Somos vasijas de barro
Carta del editor
Queridos hermanos:
Durante este mes aprenderemos de San Pablo lo que significa ser “vasijas de barro” en las cuales se guarda el tesoro más grande del mundo: Cristo mismo (2 Corintios 4, 7).
San Pablo, cuyo nombre judío era Saulo de Tarso, primero fue fariseo. Era un custodio celoso de la ley de Moisés y fue perseguidor de los primeros cristianos (Filipenses 3, 5-6).
Pero, durante un viaje a Damasco tuvo un encuentro transformador y que definiría el resto de su vida: El propio Señor Jesús se le apareció y lo llamó a predicar su evangelio.
Pablo, entonces, dedicó el resto de su vida a cumplir con el mismo mandato que Jesús les había dado a los discípulos antes de su ascensión al cielo: “Vayan, pues, a las gentes de todas las naciones, y háganlas mis discípulos; bautícenlas en el nombre del Padre, del Hijo y del Espíritu Santo, y enséñenles a obedecer todo lo que les he mandado a ustedes” (Mateo 28, 19-20).
Pablo entregó su vida a la construcción de la Iglesia y a cuidar a las primeras comunidades cristianas. Sufrió cuando los gálatas aceptaron “otro evangelio” (Gálatas 1, 6) y con la división que el enemigo causó entre los corintios; pero también se regocijó con los tesalonicenses. El amor que San Pablo tenía por la expansión del reino y la proclamación del evangelio nos ha beneficiado a todos a lo largo de estos siglos.
Pablo nos ha enseñado que Jesucristo es el “tesoro escondido en un terreno” y la perla “de mucho valor” (Mateo 13, 44. 46) y que nosotros somos esas vasijas en las cuales se guarda esta riqueza celestial.
Un mismo llamado. Nosotros, al igual que él, hemos sido llamados por Jesús a predicar su evangelio y a que nuestra luz brille delante de la gente. No podemos ocultarle este tesoro al mundo, porque el Señor mismo nos manda a que lo llevemos a todas las personas que nos rodean.
Ciertamente, somos conscientes de nuestra imperfección. Pero no olvidemos que el Señor Jesucristo nos da la gracia que necesitamos para cumplir con la misión que nos ha encomendado. Cristo habita en nuestro corazón y el Espíritu Santo nos concede la sabiduría para proclamar este evangelio. No olvidemos que Dios actuó a través de Abraham, Moisés y del rey David, a pesar de los errores que cometieron. Después Jesús nombró a Pedro cabeza de la Iglesia, aunque Pedro lo negó tres veces.

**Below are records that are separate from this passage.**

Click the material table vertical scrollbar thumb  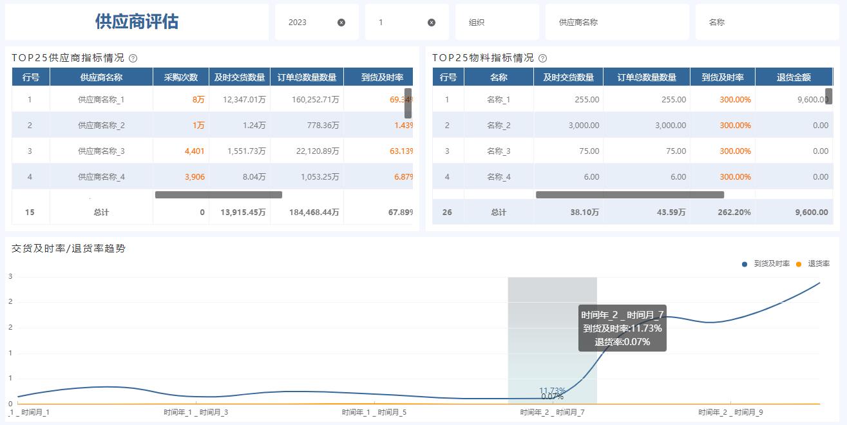click(829, 97)
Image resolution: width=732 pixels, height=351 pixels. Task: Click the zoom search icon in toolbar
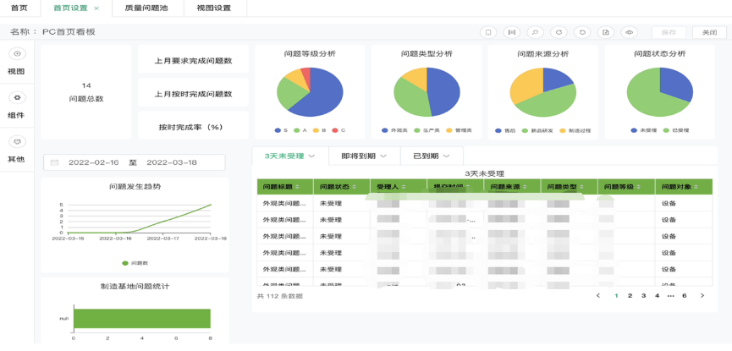point(535,32)
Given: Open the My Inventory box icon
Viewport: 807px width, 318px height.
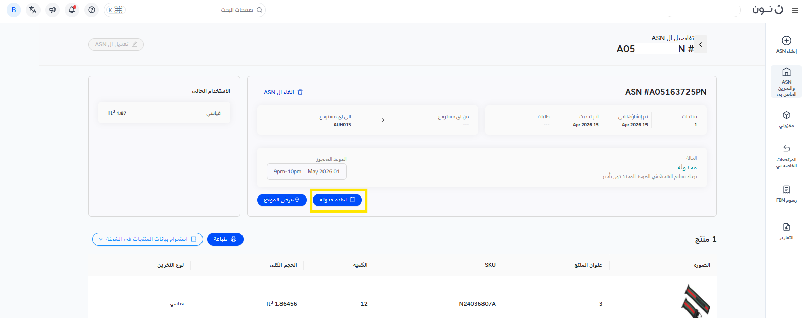Looking at the screenshot, I should click(x=786, y=116).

Así que no nos desanimemos, aunque seamos solo vasijas de barro, guardamos el tesoro de Cristo y él nos envía a proclamarlo por todos los rincones de la tierra. Que durante este mes, resuenen en nuestro corazón las palabras de Jesús: “Por mi parte, yo estaré con ustedes todos los días, hasta el fin del mundo” (Mateo 28, 20).